Goal:
Format the stretch from the line containing "Task: Click the browser refresh icon" through the line containing "[x=194, y=319]" as a Markdown table with two columns, No. and Text, giving each line a sequential number and its text. Omit any blank lines and include no other rows.

Records for the task:
----

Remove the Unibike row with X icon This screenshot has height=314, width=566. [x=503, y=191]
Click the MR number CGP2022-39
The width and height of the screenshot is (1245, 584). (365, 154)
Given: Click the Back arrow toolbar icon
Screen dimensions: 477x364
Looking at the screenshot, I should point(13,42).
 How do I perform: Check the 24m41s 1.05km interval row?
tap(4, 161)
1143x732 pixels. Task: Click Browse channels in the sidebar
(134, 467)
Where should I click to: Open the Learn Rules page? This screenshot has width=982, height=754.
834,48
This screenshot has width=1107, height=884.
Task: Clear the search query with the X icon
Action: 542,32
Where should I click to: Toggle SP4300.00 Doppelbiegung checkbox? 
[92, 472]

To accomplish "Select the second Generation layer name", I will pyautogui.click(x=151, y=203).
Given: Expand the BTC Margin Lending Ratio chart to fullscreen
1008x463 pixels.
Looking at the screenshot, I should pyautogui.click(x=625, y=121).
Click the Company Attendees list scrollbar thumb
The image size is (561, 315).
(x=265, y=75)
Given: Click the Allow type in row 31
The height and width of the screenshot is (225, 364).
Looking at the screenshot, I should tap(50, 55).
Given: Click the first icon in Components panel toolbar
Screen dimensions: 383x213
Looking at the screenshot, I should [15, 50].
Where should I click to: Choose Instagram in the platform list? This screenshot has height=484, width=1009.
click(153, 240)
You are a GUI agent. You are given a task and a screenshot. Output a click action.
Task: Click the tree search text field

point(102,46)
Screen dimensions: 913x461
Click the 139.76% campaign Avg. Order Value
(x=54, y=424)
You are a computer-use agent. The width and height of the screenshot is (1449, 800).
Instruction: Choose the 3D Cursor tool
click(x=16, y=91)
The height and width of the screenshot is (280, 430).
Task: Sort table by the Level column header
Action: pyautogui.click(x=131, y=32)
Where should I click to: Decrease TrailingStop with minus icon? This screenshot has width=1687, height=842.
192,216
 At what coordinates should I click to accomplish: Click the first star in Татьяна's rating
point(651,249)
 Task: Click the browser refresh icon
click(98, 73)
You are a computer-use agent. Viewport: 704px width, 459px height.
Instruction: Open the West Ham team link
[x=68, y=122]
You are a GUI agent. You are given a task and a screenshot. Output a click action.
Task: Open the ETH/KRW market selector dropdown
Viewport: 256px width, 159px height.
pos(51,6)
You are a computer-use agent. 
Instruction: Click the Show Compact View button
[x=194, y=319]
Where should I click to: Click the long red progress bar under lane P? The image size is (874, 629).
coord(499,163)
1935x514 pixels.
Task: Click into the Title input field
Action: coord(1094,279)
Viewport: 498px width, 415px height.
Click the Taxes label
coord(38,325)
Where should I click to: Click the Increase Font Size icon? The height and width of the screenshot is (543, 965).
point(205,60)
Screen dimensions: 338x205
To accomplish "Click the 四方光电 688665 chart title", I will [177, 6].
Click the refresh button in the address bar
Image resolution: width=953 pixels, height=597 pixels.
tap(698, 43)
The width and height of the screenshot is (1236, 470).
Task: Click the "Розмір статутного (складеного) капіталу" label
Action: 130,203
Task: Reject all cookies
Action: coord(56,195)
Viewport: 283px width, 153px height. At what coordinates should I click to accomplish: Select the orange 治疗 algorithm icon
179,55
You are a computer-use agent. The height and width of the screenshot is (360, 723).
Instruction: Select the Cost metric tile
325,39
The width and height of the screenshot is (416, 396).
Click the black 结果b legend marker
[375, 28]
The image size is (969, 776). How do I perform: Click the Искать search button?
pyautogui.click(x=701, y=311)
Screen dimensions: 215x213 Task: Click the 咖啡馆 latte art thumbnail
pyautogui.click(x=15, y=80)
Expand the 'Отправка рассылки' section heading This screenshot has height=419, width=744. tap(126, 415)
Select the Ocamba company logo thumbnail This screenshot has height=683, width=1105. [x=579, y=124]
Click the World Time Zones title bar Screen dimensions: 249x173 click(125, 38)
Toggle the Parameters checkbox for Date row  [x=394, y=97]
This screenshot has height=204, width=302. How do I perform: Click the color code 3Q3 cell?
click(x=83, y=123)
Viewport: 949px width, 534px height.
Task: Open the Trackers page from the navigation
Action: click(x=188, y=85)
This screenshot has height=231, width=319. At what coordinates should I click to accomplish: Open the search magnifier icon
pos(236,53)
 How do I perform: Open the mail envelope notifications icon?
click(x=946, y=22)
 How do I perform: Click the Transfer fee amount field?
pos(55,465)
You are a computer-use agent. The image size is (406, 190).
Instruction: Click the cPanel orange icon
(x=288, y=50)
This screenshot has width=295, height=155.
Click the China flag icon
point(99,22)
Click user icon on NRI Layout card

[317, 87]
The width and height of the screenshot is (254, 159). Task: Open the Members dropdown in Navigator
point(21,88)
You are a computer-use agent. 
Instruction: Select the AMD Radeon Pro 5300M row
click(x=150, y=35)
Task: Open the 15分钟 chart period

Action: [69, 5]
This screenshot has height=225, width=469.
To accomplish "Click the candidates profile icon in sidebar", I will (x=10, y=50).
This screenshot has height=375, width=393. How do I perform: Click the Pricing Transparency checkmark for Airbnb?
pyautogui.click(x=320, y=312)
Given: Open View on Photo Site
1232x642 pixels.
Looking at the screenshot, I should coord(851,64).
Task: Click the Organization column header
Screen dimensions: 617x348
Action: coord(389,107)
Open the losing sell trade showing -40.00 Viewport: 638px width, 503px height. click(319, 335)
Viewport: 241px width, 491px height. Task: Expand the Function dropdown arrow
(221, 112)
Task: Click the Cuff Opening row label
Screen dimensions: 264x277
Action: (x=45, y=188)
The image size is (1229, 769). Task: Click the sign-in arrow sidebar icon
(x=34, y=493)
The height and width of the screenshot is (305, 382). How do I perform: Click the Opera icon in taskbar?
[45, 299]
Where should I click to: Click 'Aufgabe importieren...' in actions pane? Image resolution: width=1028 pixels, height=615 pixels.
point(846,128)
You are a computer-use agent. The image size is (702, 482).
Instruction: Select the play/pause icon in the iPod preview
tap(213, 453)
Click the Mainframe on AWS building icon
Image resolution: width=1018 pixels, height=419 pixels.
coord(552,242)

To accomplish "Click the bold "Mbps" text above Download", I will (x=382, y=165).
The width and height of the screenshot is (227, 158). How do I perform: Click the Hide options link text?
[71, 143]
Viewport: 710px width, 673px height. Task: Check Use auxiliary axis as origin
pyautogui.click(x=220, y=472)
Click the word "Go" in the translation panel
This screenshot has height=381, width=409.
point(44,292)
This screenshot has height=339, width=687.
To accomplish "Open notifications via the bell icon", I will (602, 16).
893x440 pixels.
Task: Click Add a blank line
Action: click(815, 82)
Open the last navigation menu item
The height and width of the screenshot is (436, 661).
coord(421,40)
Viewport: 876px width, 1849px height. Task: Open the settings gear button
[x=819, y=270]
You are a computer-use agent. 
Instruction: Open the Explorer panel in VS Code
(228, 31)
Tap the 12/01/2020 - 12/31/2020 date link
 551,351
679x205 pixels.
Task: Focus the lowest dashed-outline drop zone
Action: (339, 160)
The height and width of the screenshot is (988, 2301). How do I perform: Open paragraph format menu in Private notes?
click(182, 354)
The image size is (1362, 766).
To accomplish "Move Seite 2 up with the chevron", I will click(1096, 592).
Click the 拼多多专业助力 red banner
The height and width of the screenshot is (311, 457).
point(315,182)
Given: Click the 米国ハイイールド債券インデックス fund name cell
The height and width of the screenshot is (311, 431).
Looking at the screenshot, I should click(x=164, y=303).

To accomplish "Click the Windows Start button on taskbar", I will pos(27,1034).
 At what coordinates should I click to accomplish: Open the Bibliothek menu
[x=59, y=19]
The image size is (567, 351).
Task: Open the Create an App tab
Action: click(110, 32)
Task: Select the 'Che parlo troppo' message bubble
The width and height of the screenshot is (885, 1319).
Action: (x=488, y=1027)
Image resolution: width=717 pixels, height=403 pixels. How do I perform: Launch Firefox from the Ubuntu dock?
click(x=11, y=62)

----

Answer:
| No. | Text |
|---|---|
| 1 |  Task: Click the browser refresh icon |
| 2 | click(98, 73) |
| 3 | You are a computer-use agent. Viewport: 704px width, 459px height. |
| 4 | Instruction: Open the West Ham team link |
| 5 | [x=68, y=122] |
| 6 | You are a GUI agent. You are given a task and a screenshot. Output a click action. |
| 7 | Task: Open the ETH/KRW market selector dropdown |
| 8 | Viewport: 256px width, 159px height. |
| 9 | pos(51,6) |
| 10 | You are a computer-use agent.  |
| 11 | Instruction: Click the Show Compact View button |
| 12 | [x=194, y=319] |